• Required action
In the entries below, find the line with "How to Eat Grassfed, Free-Range" and the line with "Disclosure Policy (353, 2525)". Reproduce those two lines and every line between them exactly, and nothing more.
[Data section — start]
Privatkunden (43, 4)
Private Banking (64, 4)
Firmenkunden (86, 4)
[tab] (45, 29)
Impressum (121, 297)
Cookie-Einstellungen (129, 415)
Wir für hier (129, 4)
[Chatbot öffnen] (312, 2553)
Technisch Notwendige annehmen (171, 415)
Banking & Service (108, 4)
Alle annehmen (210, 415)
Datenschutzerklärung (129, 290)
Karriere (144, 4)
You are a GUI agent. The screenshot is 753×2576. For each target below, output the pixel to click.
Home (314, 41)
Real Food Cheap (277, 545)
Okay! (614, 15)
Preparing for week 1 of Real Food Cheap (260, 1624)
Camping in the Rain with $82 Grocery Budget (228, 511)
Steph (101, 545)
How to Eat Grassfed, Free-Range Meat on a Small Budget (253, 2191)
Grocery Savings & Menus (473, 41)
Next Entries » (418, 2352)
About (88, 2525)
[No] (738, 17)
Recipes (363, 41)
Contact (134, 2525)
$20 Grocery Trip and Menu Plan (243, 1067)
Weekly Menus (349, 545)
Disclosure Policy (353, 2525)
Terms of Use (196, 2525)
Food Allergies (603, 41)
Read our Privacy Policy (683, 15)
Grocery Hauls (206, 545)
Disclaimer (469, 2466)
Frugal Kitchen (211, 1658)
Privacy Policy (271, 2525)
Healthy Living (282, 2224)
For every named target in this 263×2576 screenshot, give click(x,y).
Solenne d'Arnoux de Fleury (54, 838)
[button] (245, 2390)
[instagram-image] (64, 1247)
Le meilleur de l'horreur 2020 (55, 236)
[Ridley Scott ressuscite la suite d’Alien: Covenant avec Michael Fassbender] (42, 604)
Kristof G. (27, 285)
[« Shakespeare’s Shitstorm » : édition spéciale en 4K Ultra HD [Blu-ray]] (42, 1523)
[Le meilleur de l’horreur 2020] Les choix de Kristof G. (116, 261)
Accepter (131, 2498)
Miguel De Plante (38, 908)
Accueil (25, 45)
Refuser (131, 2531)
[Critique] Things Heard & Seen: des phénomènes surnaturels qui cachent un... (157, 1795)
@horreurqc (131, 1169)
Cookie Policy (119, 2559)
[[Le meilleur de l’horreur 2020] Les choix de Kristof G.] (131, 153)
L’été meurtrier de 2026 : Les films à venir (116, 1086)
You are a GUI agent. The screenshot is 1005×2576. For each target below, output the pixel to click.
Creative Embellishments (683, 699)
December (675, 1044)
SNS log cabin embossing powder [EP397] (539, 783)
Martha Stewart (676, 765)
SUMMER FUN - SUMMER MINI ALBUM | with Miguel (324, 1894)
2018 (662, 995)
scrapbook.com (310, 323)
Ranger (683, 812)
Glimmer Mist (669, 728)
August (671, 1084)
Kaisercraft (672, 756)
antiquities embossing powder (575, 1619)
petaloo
[Data section — finish]
• Answer space
How to Eat Grassfed, Free-Range Meat on a Small Budget (253, 2191)
Grocery Savings & Menus (473, 41)
Next Entries » (418, 2352)
About (88, 2525)
[No] (738, 17)
Recipes (363, 41)
Contact (134, 2525)
$20 Grocery Trip and Menu Plan (243, 1067)
Weekly Menus (349, 545)
Disclosure Policy (353, 2525)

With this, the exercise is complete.